When FBI Director Christopher Wray recently testified about ongoing interference to denigrate vice president Joe Biden, he rattled off areas where the Kremlin was active.
“Social media, use of proxies, state media, online journals, et cetera,” he said.
Social media, it turns out, is only the first of four avenues for influence he mentions in an incomplete list of examples. There are:
Proxies: individuals and their various outlets and platforms. People who promote ideas, arguments and images with the sort of intellectual agility that can adapt arguments to changing situations.

State media, which can, if nothing else, flavor what is found via online search engines.
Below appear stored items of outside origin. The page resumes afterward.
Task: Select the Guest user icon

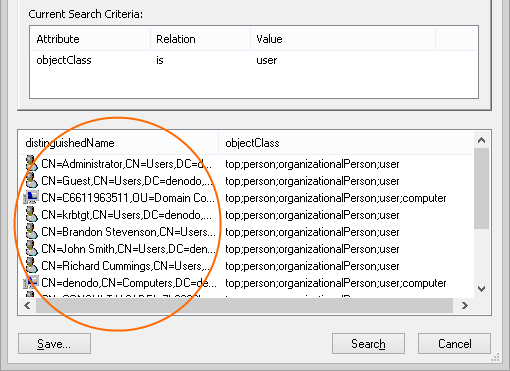Action: coord(31,181)
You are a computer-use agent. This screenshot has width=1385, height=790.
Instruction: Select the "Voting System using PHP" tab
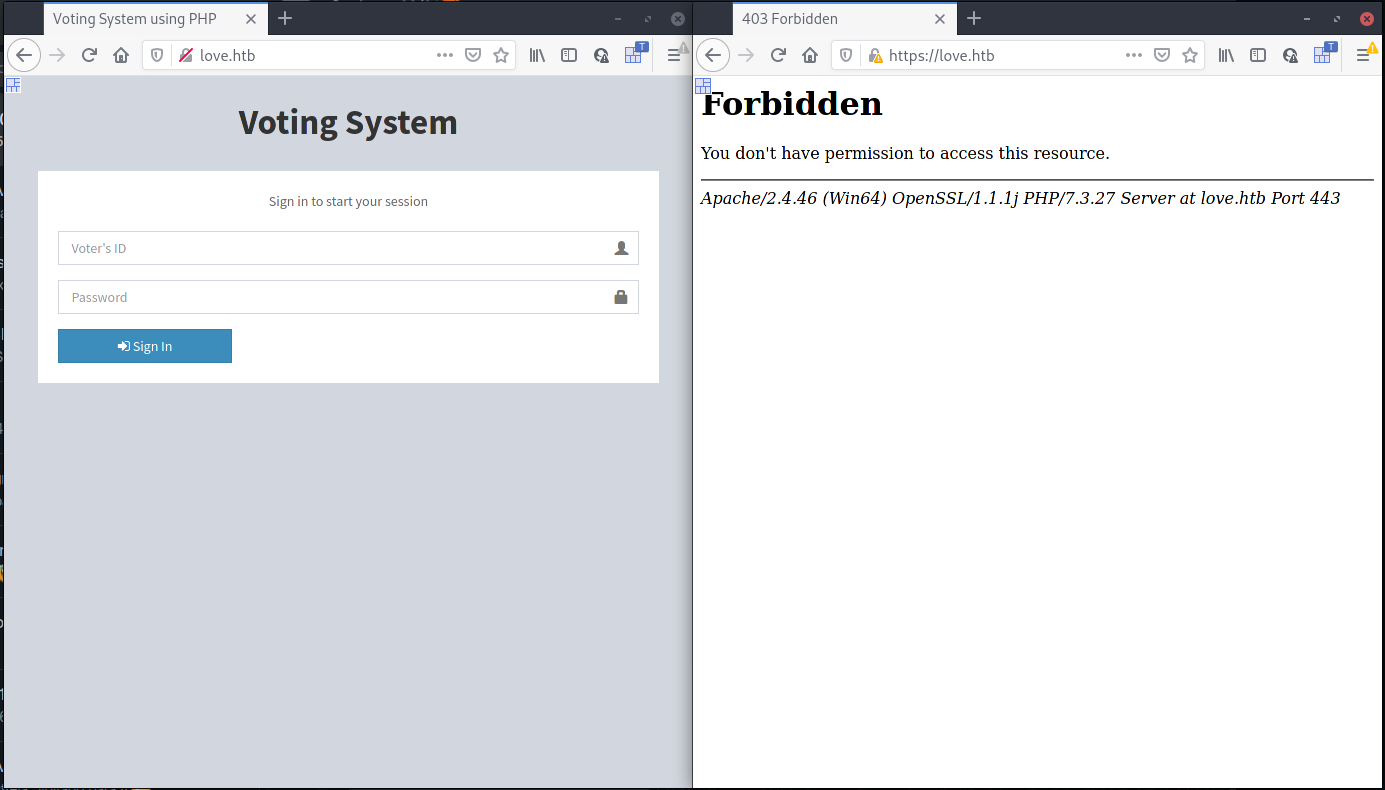(x=135, y=19)
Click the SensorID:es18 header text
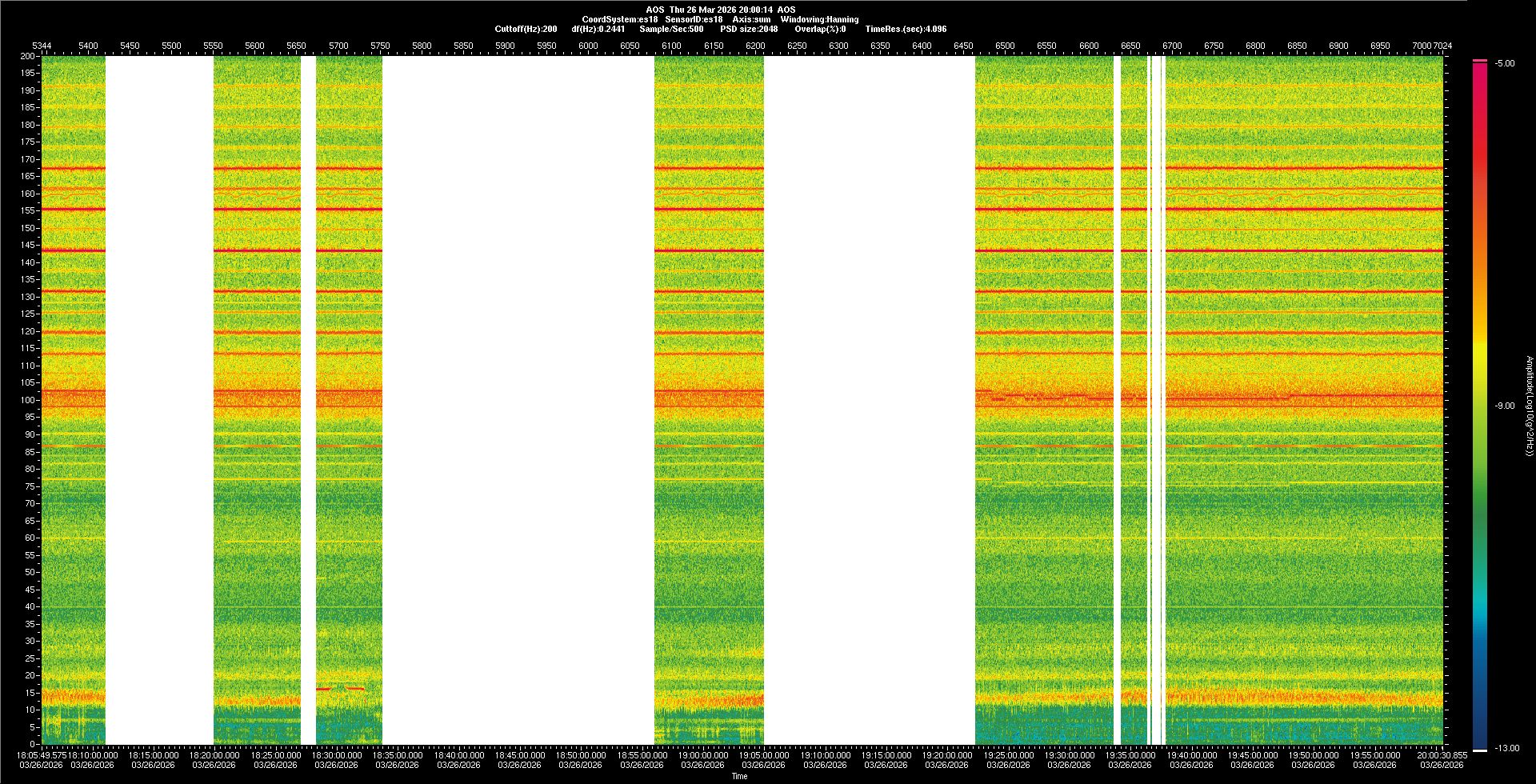 (x=694, y=19)
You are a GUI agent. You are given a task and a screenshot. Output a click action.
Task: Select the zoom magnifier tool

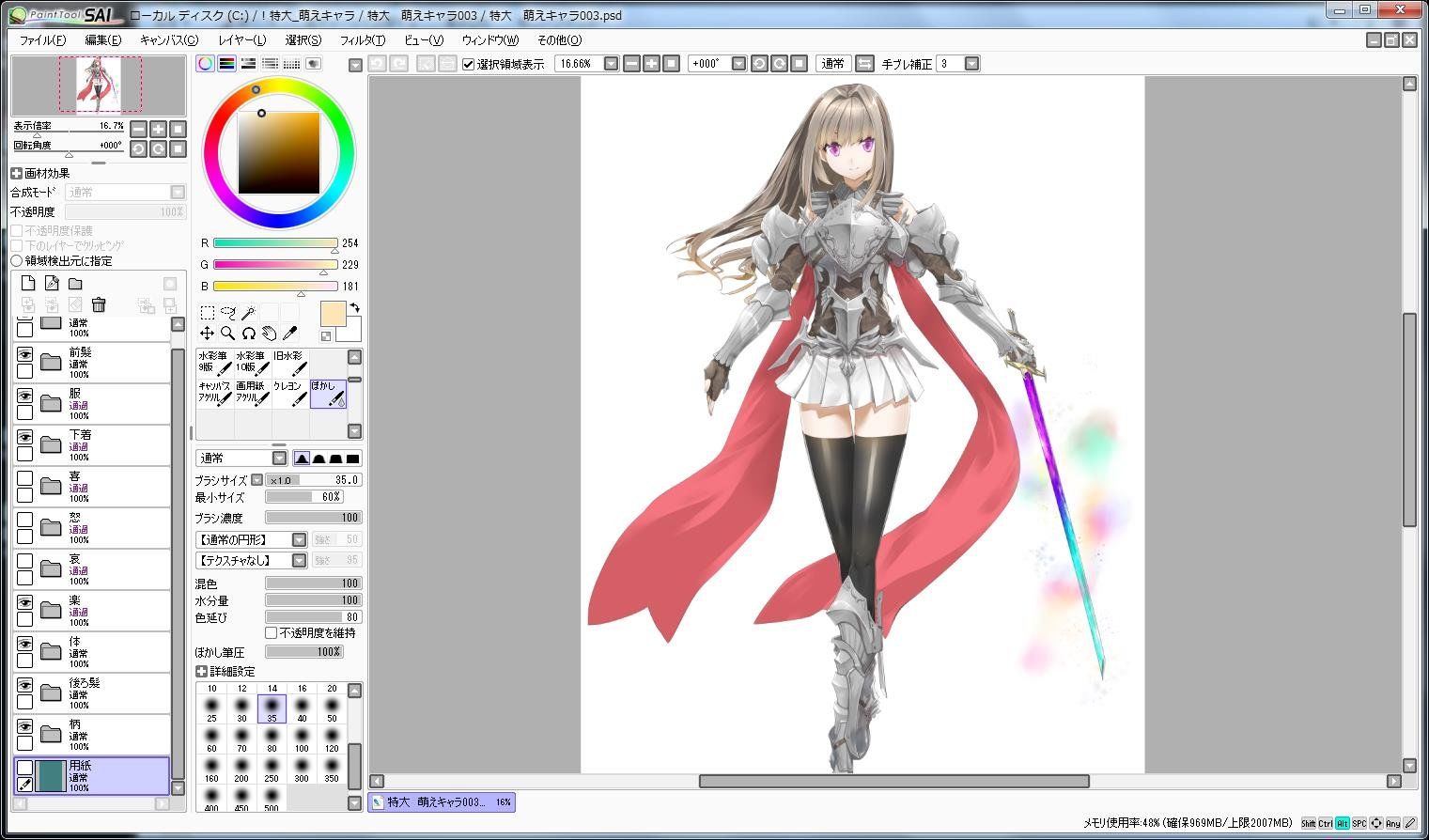227,334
Unless search results end at geographical borders – which they don’t – this has implications for what American voters see within the US.
State media, more importantly, can inject ideas – even false or exaggerated ones — into global debate.
Online journals: ditto. These can serve up fresh and new arguments against Biden and the integrity of US voting. These arguments address the reasoning mind, not simply the social media feeds of people in the US.
Serving up rhetorical fare that blends into the wider conversation about a political candidate, and in fact, bends the debate ever so slightly, underscores how the realm of competition is the actual information, not simply the engineered networks.
Too bad that since the Russian cyber invasion of 2016, in a reflection of the culture of Silicon Valley and cybersecurity, so many in the West have gone head over heels for a networked approach to fighting disinformation and distortions, rather than an information approach.

Granted an information approach requires solving bigger issues for what qualifies as truth in a democracy.
But still, it’s only through a systematic approach to information, one that addresses domestic and foreign threats simultaneously, that the public can hope to prevail against domestic disinformation and foreign-born lies.
Given what has happened since 2016, of course, blocking malign actors is important and necessary.
Yet the fact that the public in the US had been seduced into thinking that Biden suffers from cognitive decline shows how the power of disinformation and influence campaigns is not so much about the engineered reality of specific tweets from the Internet Research Agency. Rather, the distortion happens in the realm of understanding, of the information accepted into the greater debate.
Western anti-disinfo crowds would be unwise to see this as a matter of networks that can simply be sleuthed, uncovered, removed and then revealed. But since 2016, what we have is a new genre of study about misinformation on social media networks.
Unfortunately, putting too much attention there, turns our attention away from the broader battle – as the Kremlin’s efforts so far in 2020 show.